Şimdi, diğer bir şey avukatların bu takibi yaptıktan sonra, mesela toplu dosyalarda en çok karşılaşılan problemlerden biri de tebligatın yapılıp yapılmaması. Şimdi, bu sistemde deniyor ki tebligat yapılmamışsa... İlanen tebligat imkânı yok, normal icra takibine geçmek lazım. Zaten dosyalardaki en büyük meselelerden biri tebligatın geri dönüşü olup olmadığı yani icrada bu işle uğraşanlar bunu bilir.
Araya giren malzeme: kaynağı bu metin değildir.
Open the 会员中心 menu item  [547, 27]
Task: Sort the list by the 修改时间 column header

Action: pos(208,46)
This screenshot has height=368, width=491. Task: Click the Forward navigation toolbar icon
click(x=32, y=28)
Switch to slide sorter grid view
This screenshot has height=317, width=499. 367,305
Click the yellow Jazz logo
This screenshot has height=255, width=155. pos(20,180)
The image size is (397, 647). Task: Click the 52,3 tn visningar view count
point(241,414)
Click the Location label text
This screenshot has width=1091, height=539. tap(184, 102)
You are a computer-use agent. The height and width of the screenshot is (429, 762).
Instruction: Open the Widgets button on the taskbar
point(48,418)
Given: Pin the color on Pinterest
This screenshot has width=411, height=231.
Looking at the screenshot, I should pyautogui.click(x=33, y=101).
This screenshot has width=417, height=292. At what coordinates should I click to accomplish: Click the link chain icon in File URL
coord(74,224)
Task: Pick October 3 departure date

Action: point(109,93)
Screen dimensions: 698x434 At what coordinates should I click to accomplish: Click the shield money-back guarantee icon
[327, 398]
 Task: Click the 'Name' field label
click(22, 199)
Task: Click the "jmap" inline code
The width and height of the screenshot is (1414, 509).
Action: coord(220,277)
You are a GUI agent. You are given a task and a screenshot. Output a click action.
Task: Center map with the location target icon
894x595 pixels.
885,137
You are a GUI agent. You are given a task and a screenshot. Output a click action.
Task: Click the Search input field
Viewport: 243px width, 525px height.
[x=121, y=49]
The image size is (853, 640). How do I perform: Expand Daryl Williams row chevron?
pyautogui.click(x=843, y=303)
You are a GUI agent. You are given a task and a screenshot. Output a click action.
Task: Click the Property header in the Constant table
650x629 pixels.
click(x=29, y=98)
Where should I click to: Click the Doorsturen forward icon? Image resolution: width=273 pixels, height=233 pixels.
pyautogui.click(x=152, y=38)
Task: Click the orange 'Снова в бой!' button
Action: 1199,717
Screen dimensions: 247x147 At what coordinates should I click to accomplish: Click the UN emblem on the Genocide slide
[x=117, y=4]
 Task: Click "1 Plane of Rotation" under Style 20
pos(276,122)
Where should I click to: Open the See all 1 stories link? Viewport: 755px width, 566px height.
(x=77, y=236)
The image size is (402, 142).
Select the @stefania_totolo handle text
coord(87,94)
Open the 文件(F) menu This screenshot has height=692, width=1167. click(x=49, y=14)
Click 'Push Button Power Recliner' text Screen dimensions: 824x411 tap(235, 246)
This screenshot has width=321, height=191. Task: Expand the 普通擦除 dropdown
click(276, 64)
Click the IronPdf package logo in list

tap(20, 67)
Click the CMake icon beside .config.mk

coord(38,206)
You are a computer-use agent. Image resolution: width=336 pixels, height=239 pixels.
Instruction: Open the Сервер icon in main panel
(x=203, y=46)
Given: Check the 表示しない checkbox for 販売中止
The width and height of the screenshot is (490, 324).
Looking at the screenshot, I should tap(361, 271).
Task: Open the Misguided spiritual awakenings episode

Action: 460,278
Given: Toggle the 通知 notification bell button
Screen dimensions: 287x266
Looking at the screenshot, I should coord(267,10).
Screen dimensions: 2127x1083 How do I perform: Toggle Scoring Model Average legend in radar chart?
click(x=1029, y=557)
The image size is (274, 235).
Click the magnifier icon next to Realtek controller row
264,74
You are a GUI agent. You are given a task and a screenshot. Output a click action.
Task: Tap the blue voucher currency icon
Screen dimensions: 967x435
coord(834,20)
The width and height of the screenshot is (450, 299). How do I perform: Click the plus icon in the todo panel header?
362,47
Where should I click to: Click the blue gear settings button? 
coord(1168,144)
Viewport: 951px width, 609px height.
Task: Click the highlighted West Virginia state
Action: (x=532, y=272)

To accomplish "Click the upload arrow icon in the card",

Dolayısıyla, bu olmadığında tekrar icra dosyasında normal takip işlemine, İcra-İflas Kanunu'ndaki hükümlere göre gidiliyor demesi o zaman aslında meseleyi fazla çözmeyecek yani tekrardan ikinci bir iş çıkmış olacak burada. Açıkçası çok mantıklı gelmiyor bu. Bunu tabii Komisyon üyeleri de değerlendirecek, bence bunda acele etmemek lazım yani sonuçlarını iyi hesaplamak gerektiğini düşünüyorum.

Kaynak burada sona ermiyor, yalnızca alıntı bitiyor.